__Problem requirements__: Where the word "will" occurs in a line of the listing below, copy that line.

__Records for processing__:
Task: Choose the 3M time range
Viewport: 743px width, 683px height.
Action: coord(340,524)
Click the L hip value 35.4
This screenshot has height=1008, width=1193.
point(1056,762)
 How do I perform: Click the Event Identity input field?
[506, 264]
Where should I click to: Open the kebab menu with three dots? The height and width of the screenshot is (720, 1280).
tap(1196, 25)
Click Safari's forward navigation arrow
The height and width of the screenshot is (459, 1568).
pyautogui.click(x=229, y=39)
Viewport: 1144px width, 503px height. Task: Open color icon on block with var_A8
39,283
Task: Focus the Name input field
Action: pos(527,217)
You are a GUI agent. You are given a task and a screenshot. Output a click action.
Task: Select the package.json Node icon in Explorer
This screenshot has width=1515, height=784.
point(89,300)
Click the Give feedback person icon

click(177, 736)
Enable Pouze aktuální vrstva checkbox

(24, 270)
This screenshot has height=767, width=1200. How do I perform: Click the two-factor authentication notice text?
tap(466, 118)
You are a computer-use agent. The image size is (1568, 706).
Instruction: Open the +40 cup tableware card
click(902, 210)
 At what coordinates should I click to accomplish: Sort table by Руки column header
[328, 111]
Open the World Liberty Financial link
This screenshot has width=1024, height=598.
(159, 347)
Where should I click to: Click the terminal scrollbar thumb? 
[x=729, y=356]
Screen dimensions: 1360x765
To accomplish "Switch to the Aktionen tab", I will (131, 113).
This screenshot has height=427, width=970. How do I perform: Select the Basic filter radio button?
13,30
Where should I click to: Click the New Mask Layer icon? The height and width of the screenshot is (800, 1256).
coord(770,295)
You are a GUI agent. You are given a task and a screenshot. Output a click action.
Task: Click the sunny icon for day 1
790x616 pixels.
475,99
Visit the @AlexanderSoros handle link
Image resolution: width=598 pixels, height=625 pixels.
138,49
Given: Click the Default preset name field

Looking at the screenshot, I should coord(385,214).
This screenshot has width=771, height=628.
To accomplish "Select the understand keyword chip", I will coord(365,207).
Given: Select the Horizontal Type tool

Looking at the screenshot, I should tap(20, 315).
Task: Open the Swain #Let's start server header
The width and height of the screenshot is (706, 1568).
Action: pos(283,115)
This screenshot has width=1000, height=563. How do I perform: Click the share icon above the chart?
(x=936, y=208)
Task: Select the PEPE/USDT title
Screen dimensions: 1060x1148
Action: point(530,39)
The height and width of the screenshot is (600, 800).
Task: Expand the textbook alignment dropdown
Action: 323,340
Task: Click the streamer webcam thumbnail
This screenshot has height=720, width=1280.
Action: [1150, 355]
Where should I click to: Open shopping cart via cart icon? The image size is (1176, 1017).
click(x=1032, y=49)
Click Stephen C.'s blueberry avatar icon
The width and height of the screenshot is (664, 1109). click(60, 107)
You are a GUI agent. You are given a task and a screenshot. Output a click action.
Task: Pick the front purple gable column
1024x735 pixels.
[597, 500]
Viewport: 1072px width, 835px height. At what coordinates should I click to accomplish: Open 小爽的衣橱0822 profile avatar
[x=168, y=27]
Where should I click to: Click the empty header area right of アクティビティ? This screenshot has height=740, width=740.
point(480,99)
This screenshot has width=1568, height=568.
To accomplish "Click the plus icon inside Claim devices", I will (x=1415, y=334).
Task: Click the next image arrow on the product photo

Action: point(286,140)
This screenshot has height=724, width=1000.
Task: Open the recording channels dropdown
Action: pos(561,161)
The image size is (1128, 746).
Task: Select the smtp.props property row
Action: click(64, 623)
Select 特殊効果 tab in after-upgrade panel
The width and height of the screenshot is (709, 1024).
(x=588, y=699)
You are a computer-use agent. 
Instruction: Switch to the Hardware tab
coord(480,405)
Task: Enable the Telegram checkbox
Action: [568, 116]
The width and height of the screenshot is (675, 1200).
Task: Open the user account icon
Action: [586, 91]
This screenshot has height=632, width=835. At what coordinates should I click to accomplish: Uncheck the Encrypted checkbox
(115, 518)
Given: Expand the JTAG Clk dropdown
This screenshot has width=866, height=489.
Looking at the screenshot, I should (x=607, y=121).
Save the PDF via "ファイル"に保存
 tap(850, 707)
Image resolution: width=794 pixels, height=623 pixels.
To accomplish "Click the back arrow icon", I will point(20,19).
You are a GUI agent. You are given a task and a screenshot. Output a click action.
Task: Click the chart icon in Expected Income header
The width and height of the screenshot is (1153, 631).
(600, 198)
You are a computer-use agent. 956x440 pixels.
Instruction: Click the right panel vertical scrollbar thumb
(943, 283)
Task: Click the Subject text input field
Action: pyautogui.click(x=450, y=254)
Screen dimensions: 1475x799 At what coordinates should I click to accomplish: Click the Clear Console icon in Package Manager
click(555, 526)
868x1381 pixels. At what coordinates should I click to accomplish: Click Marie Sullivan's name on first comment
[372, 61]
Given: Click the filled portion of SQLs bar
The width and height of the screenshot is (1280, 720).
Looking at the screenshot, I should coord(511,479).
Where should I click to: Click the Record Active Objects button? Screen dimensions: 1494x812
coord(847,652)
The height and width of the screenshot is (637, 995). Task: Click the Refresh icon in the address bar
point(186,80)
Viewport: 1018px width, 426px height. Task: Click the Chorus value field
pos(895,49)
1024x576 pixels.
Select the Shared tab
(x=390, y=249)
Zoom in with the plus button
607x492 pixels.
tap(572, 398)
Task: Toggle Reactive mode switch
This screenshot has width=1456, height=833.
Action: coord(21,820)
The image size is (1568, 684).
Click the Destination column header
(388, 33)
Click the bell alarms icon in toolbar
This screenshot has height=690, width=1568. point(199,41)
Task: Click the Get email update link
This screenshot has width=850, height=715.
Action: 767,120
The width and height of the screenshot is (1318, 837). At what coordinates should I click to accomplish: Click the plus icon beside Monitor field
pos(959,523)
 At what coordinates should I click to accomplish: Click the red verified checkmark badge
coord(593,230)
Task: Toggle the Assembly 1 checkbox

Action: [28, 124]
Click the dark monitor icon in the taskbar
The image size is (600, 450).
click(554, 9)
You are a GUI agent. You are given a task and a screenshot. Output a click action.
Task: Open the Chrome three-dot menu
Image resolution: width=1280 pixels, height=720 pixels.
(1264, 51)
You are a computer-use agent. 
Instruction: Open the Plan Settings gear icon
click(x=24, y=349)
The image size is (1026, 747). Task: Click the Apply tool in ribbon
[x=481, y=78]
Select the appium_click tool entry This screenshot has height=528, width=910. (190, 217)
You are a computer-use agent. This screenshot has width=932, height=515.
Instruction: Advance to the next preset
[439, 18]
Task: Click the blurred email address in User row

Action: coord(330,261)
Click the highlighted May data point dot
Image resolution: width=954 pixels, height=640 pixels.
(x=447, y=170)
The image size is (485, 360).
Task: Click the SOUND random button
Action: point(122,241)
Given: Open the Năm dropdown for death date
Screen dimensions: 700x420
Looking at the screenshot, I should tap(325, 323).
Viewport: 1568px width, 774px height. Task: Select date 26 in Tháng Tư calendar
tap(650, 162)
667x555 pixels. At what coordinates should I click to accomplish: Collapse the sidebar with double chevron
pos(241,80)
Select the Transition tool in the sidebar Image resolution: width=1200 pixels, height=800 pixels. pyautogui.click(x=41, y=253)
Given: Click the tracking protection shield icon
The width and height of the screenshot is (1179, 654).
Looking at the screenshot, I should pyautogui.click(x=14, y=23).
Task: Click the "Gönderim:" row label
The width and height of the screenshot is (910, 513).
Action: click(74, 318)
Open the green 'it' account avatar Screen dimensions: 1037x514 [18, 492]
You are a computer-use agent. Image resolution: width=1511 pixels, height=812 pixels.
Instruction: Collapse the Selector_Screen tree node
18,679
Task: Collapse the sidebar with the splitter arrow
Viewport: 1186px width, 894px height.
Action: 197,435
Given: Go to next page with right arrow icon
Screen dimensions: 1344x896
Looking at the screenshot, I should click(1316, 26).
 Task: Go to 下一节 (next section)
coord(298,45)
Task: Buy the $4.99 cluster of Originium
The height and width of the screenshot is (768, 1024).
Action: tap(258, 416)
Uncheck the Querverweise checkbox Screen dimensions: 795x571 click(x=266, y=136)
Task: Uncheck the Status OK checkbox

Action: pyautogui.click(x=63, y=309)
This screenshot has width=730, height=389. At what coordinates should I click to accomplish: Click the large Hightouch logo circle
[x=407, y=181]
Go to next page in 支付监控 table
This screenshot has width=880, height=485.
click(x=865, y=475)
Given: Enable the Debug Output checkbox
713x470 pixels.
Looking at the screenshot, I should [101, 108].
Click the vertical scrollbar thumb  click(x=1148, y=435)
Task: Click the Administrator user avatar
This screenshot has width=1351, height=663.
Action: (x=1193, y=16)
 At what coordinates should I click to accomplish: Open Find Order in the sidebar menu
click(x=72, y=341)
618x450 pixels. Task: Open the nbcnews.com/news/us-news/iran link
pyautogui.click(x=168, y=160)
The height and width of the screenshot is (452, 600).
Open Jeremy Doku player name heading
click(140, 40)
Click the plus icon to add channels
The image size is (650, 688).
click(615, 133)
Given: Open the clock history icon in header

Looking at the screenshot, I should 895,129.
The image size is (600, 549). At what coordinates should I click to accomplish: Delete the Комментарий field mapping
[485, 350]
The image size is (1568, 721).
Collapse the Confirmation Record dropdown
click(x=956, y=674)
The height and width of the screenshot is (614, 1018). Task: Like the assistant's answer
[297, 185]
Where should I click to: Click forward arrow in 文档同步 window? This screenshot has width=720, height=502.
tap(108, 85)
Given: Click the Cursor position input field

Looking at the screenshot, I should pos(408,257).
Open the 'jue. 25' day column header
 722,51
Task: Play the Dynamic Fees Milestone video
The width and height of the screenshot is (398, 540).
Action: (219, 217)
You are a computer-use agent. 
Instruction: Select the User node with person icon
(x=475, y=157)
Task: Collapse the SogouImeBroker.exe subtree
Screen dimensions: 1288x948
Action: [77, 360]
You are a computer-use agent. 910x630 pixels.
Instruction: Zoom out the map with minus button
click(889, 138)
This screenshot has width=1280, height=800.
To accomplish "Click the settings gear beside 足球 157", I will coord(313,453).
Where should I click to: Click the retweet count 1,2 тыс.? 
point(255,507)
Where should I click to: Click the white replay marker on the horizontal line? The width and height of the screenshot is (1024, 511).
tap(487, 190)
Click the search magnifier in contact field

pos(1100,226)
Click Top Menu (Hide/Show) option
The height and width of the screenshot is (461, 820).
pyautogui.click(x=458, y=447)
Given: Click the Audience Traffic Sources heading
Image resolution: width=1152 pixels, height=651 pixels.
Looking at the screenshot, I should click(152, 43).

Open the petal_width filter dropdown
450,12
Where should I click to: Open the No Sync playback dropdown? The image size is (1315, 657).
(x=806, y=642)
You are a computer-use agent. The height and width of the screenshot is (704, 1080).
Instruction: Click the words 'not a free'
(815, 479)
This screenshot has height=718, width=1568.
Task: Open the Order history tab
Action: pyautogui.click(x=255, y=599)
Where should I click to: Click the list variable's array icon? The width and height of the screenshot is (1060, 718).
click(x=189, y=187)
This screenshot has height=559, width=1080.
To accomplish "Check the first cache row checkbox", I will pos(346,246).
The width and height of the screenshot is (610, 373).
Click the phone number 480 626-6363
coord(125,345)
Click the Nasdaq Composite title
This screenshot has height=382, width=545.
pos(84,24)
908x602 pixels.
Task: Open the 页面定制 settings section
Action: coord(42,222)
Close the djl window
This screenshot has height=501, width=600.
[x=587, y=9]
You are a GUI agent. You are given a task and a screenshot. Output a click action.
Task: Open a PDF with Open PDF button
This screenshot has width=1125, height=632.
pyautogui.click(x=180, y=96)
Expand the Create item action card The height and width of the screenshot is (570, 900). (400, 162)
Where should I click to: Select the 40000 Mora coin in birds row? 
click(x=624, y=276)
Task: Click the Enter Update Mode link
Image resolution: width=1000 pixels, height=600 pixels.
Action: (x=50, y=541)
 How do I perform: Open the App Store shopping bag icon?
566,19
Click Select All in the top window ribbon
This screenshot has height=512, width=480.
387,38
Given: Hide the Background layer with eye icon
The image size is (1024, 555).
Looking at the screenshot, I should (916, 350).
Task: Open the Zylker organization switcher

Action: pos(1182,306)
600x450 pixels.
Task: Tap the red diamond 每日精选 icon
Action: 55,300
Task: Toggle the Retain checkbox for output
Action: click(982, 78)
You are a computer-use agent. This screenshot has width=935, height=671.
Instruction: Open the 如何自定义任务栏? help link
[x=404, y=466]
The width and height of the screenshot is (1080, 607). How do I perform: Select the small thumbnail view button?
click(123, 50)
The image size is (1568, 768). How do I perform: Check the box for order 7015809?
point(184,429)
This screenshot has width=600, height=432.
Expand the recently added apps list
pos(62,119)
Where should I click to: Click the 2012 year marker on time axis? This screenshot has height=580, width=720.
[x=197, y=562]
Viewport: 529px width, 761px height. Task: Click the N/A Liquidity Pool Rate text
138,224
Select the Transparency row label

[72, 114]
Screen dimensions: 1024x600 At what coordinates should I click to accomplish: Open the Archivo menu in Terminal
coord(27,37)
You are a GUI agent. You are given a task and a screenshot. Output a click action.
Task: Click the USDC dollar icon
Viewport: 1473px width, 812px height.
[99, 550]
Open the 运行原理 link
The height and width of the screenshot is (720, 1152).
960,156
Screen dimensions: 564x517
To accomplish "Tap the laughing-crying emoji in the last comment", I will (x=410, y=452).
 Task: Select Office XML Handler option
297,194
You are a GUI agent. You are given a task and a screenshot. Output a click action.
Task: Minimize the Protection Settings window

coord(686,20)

__Reply__:
To accomplish "Switch to the Aktionen tab", I will (131, 113).
To accomplish "Select the understand keyword chip", I will coord(365,207).
To accomplish "Click the plus icon inside Claim devices", I will (x=1415, y=334).
To accomplish "Click the back arrow icon", I will point(20,19).
To accomplish "Click the settings gear beside 足球 157", I will coord(313,453).
To accomplish "Check the first cache row checkbox", I will pos(346,246).
To accomplish "Tap the laughing-crying emoji in the last comment", I will (x=410, y=452).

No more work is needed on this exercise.